En fait, la seule fois où la vie privée de Claire a été exposée au grand jour, c’est en 2003, lorsque Billy Crudup a quitté sa compagne de l’époque, Mary-Louise Parker, alors enceinte de sept mois, pour fréquenter Claire. Mais le regard inquisiteur du public s’est vite détourné du jeune couple quand il a constaté que c’était du sérieux. (Le couple s’est toutefois séparé en 2007, quand Claire est tombée sous le charme de l’acteur britannique Hugh Dancy.)

Lorsqu’on demande à Claire comment elle fait pour protéger son intimité, elle lance non sans une pointe d’ironie: « Comment pourrais-je attirer l’attention sur moi?
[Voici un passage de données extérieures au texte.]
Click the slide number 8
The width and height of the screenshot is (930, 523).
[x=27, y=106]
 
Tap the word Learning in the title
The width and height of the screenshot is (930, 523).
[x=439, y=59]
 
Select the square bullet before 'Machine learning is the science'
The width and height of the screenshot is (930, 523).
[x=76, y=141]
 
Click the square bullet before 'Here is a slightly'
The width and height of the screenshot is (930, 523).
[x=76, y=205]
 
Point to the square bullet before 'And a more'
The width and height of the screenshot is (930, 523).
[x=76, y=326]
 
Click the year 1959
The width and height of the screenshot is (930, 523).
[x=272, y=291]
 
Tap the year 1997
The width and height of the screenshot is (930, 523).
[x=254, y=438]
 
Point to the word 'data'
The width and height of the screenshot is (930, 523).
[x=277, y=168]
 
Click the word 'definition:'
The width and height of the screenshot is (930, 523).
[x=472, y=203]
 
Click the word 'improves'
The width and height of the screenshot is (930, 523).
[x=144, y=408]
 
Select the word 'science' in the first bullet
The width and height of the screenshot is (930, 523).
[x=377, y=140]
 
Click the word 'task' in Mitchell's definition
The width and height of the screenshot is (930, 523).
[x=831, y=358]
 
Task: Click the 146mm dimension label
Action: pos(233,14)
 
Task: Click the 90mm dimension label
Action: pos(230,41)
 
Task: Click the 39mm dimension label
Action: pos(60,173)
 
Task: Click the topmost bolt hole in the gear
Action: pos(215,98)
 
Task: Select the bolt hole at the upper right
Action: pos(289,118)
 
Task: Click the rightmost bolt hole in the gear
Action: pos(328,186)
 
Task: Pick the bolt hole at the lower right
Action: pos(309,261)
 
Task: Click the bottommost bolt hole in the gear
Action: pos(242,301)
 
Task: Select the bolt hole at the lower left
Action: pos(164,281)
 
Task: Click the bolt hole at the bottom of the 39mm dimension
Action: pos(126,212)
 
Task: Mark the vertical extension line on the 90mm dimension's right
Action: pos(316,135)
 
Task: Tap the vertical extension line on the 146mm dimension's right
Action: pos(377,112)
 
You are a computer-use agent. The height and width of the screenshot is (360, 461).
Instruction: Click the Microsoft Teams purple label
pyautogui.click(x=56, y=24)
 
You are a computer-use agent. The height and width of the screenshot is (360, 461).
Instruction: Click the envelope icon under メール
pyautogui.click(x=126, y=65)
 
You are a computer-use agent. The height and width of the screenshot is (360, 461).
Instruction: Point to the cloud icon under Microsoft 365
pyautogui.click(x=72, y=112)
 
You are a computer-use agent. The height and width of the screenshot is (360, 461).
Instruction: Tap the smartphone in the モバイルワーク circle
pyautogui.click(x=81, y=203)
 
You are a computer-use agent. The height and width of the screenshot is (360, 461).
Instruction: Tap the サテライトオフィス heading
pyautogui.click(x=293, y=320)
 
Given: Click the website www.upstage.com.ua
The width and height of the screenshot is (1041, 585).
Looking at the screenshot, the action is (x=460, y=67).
J’ai 34 ans. Je ne vais pas dans les clubs et j’adore mon club de lecture…» C’est sans doute ce qui a valu à la star l’étiquette de «fille sérieuse», une image qu’elle conteste. «Je ne me vois vraiment pas comme ça.» Et donc, comment se perçoit-elle? «Je ne sais pas… Mes amis sauraient mieux que moi vous répondre.»
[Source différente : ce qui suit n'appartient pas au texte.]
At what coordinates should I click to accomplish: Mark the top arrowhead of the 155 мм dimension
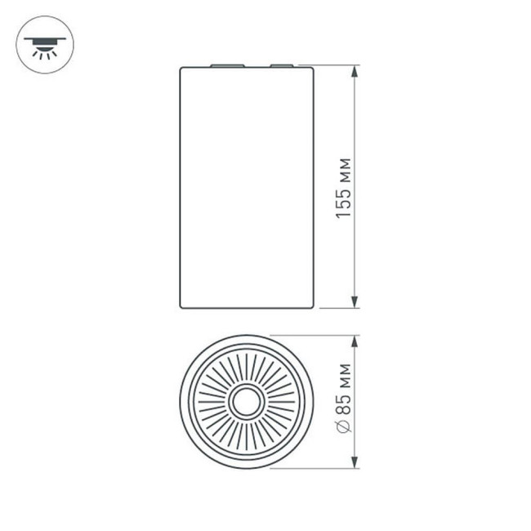[x=355, y=72]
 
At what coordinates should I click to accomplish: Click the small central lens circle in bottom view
[x=247, y=402]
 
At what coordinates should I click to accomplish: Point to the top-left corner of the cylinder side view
[x=181, y=67]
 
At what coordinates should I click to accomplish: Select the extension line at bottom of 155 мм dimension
[x=335, y=309]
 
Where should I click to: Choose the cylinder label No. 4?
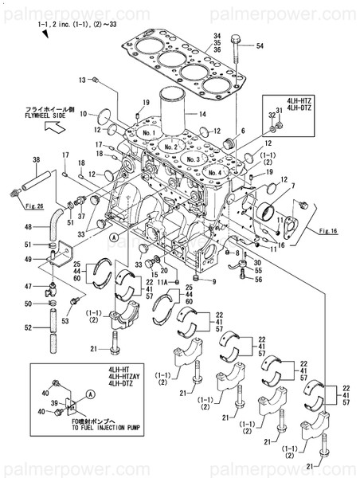point(213,171)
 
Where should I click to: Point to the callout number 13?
point(81,80)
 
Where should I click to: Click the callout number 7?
point(292,186)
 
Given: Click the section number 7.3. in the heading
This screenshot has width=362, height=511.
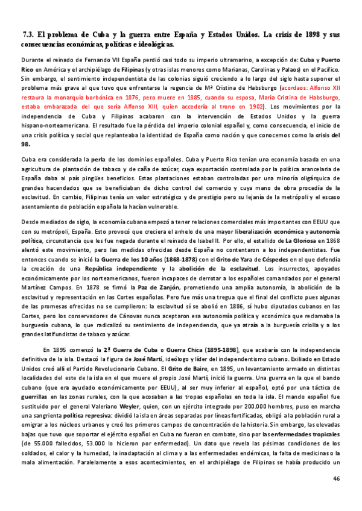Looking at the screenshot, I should (28, 35).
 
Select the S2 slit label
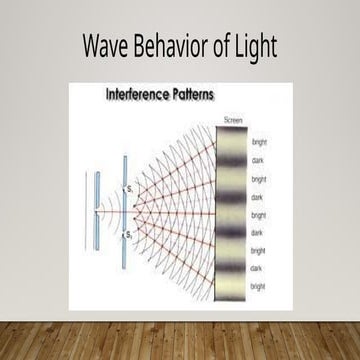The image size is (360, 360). coord(130,233)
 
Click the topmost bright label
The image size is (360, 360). coord(259,142)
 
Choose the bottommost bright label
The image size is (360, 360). coord(259,286)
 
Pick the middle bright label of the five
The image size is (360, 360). coord(259,214)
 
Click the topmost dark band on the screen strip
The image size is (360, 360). coord(233,161)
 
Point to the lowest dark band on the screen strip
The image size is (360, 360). coord(233,268)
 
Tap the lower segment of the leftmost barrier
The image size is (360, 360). coord(97,237)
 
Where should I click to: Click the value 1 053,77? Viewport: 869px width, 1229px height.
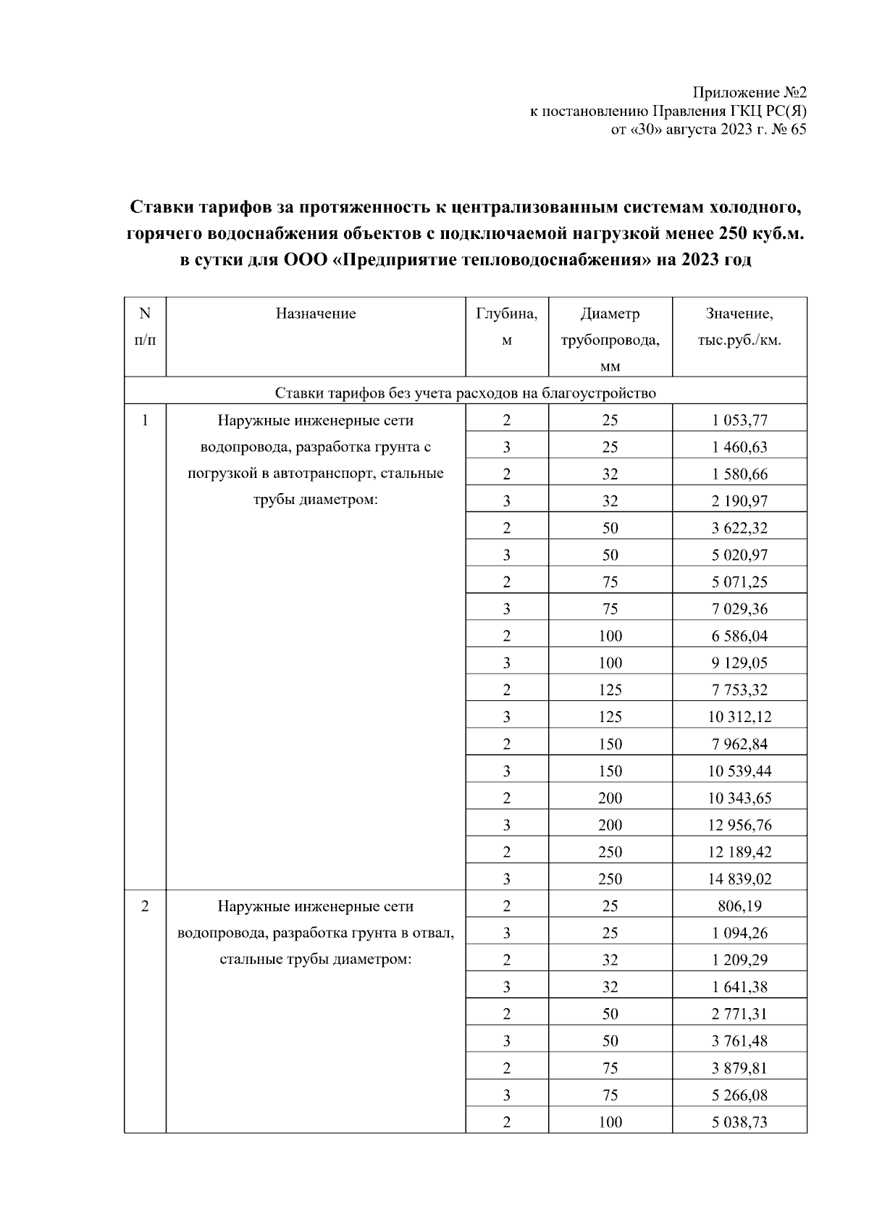(x=739, y=420)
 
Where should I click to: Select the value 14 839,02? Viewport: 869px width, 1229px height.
(x=739, y=879)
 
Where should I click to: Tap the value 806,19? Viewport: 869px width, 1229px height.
(x=739, y=906)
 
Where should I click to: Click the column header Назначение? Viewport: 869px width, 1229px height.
(x=316, y=314)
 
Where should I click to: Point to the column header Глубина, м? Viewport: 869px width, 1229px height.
(x=506, y=327)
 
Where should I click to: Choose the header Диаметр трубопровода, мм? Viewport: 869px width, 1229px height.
(x=610, y=340)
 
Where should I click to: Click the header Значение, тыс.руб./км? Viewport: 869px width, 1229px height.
(x=739, y=327)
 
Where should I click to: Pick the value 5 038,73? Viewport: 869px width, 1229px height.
(x=739, y=1123)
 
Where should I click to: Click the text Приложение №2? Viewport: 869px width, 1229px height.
(x=750, y=93)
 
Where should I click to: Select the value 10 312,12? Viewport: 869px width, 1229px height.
(x=739, y=717)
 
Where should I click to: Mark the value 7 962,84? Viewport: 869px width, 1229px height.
(x=739, y=744)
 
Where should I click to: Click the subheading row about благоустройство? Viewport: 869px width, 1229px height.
(x=465, y=393)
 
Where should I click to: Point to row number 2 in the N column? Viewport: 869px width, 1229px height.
(x=145, y=906)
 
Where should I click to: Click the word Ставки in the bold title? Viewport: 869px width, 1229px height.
(x=159, y=209)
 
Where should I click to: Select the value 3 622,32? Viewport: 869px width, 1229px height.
(x=739, y=528)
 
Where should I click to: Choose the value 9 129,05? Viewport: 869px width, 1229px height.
(x=739, y=663)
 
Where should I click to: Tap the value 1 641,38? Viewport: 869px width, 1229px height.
(x=739, y=987)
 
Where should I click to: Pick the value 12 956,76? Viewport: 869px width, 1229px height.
(x=739, y=825)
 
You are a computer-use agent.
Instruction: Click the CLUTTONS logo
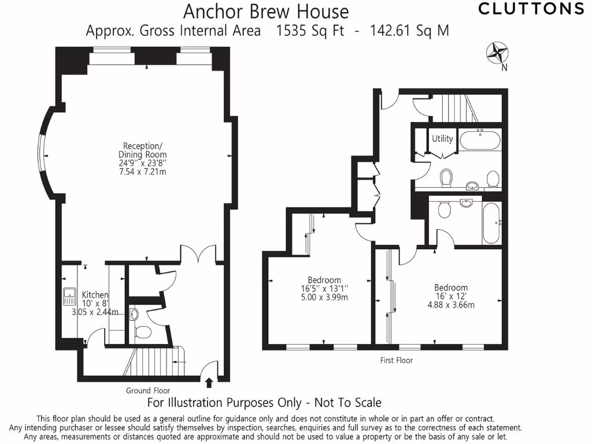531,9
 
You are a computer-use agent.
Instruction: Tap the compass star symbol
497,53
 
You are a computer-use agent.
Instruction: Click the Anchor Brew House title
266,11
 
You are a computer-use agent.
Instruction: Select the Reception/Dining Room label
143,150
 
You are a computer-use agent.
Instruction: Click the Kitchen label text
95,295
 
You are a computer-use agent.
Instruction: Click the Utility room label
442,139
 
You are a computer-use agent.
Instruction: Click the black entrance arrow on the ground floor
209,382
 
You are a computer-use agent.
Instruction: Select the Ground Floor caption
147,391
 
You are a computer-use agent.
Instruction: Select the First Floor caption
397,360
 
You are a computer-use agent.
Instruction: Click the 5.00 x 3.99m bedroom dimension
324,298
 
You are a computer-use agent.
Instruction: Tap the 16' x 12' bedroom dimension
451,297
À LIRE: Jessica Chastain: la revanche d’une rouquine

Fidèles complices

Que disent-ils, justement, ses amis? D’abord, Michael Cunningham, lauréat du prix Pulitzer pour le roman The Hours, qui a célébré son mariage avec Hugh Dancy en 2009. Leur amitié a pris naissance en 2007 durant le tournage du film Evening, l’adaptation d’un scénario auquel le romancier a participé. «Une de nos premières activités, à Claire et à moi, a été d’aller à la campagne dans le Rhode Island pour cueillir des citrouilles. C’est là que nous avons découvert notre passion commune pour les cucurbitacées aux formes excentriques.»
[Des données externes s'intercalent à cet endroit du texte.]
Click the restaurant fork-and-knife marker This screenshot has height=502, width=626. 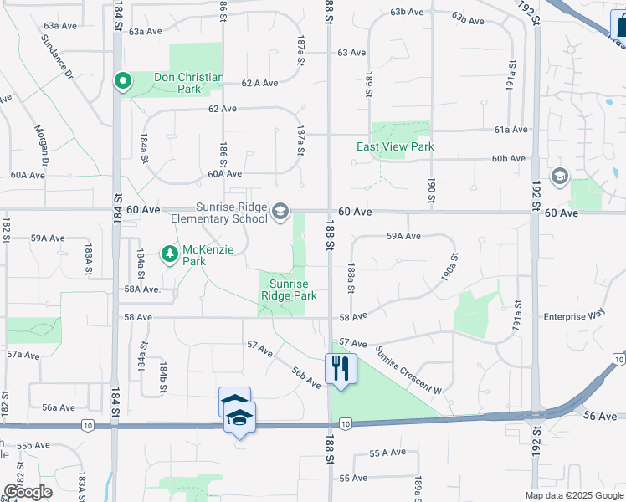point(340,368)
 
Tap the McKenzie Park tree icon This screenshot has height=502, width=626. point(169,252)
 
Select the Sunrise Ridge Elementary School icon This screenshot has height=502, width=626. point(280,211)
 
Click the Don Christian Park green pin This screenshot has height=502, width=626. point(122,81)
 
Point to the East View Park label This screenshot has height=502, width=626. point(395,146)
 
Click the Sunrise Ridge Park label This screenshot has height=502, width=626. point(289,289)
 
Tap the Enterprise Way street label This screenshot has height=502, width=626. point(573,315)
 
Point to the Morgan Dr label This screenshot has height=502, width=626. point(41,146)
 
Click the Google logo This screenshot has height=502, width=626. point(28,492)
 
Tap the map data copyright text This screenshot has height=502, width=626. point(574,495)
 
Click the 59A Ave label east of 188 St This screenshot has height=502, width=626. point(403,237)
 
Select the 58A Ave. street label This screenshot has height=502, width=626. point(142,289)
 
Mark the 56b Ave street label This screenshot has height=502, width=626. point(306,377)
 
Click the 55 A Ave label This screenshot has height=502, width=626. point(387,453)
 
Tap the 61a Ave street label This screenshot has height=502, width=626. point(511,130)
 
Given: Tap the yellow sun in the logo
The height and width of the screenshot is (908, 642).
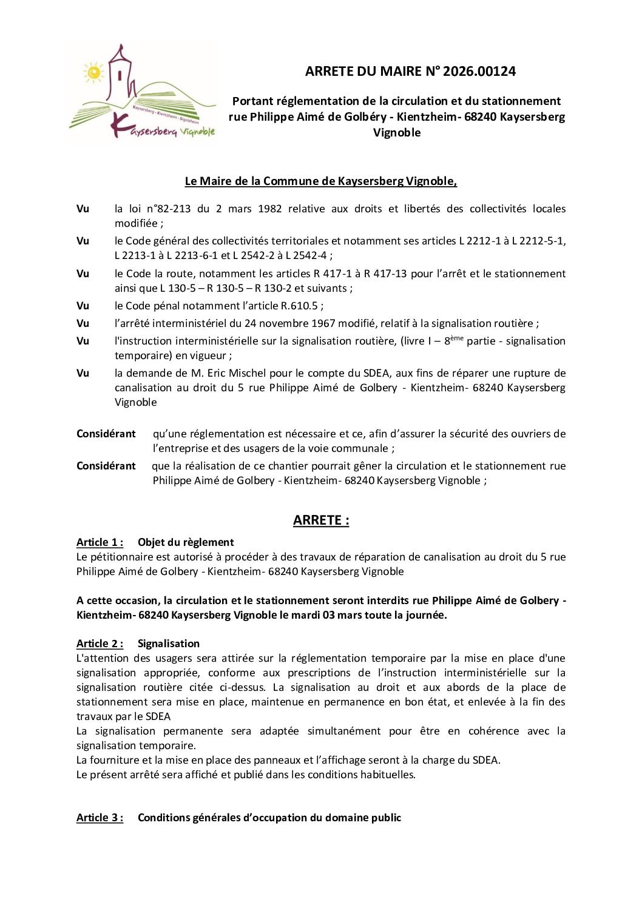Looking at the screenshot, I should click(93, 73).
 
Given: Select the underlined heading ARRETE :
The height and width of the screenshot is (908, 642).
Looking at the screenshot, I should click(321, 520).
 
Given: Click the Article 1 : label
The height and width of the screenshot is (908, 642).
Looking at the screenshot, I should click(100, 542).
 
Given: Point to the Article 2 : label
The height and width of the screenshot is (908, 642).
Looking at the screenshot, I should click(100, 644).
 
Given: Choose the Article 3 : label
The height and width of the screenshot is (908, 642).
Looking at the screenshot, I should click(100, 818).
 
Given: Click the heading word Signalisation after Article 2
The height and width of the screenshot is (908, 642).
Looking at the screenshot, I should click(168, 644).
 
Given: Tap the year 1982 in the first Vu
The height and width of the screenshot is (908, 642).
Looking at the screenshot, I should click(269, 209).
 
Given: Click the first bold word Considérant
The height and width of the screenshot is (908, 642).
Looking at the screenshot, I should click(106, 434).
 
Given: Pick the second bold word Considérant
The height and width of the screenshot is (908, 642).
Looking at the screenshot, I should click(106, 466).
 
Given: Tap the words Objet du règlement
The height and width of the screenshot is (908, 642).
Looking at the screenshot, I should click(186, 542).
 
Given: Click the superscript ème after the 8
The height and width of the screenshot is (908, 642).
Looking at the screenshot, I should click(457, 338).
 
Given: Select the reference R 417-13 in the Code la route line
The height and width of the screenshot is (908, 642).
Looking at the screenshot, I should click(384, 274).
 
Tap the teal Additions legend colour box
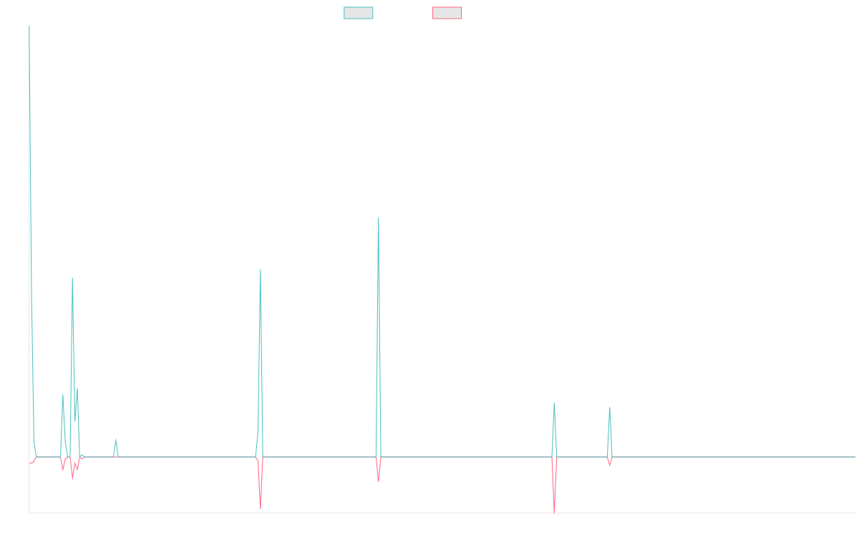pos(359,13)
L’actrice Devon Odessa, quant à elle, a rencontré Claire sur le plateau de My So-Called Life, où elle interprétait Sharon, l’amie d’enfance d’Angela. L’amitié entre Devon et Claire dure depuis cette époque.

Elles ont même été demoiselles d’honneur à leur mariage respectif. «Claire est très habile de ses mains, révèle Devon. [Pour mon mariage] elle a composé son propre bouquet, et le mien. Et à Pâques, elle organise une fête où on peint des oeufs.» Des propos que corrobore sa collègue Morena Baccarin, qui incarne Jessica Brody dans Homeland. Cette dernière ajoute qu’elles planifient une journée d’artisanat avec les acteurs de la série.

À LIRE: Rencontre avec Jessica Paré

Pour Lena Dunham, la créatrice de la série Girls, Claire Danes est un véritable mentor. «Nous sommes des actrices très différentes, mais elle exerce beaucoup d’influence sur moi. C’est une fille cultivée et elle se fiche des diktats de la beauté hollywoodienne

Lena se souvient d’une fête que Claire a organisée récemment. «La plupart des femmes veulent avoir l’air séduisantes, même pour une fête costumée. Elles se déguisent en fille de cabaret ou en Catwoman. Claire, elle, portait un chapeau en forme de mâchoire d’alligator et la plus immense salopette que j’ai vue de toute ma vie. Elle avait l’air d’un bébé déguisé en clown!»

Heureux hasard

Pendant mon repas avec Claire, le nom de Hugh Dancy revient plusieurs fois dans la conversation, signe de la bonne santé du couple. D’après Michael Cunningham, Claire et Hugh se sont connus sur le plateau d’Evening et ils se fréquentent depuis la fin de ce tournage. «Ça ne sautait pas aux yeux au début, mais dès qu’ils m’ont annoncé leur relation, je me suis dit que c’était écrit dans le ciel et qu’ils allaient fonder une famille», confie l’écrivain. Et le destin a suivi son cours…

Le 17 décembre 2012, Claire a donné naissance à un petit garçon, et le couple file encore aujourd’hui le parfait amour. «Hugh est le compagnon parfait pour moi, avoue d’emblée Claire. C’est la chance qui m’a souri. Je n’y suis pour rien, puisque les choses sont arrivées naturellement, quoique nous travaillions fort pour entretenir notre relation.»

Claire jette un coup d’oeil à sa montre: elle ne veut surtout pas rater son vol pour rejoindre son mari, Hugh, qui travaille à Toronto. Après près de deux semaines de séparation, elle est impatiente de le retrouver. «J’ai l’impression d’être à la maison quand je suis avec lui, peu importe où je vais. C’est mon port d’attache. C’est bien de se sentir chez soi auprès de la personne qu’on aime le plus au monde.»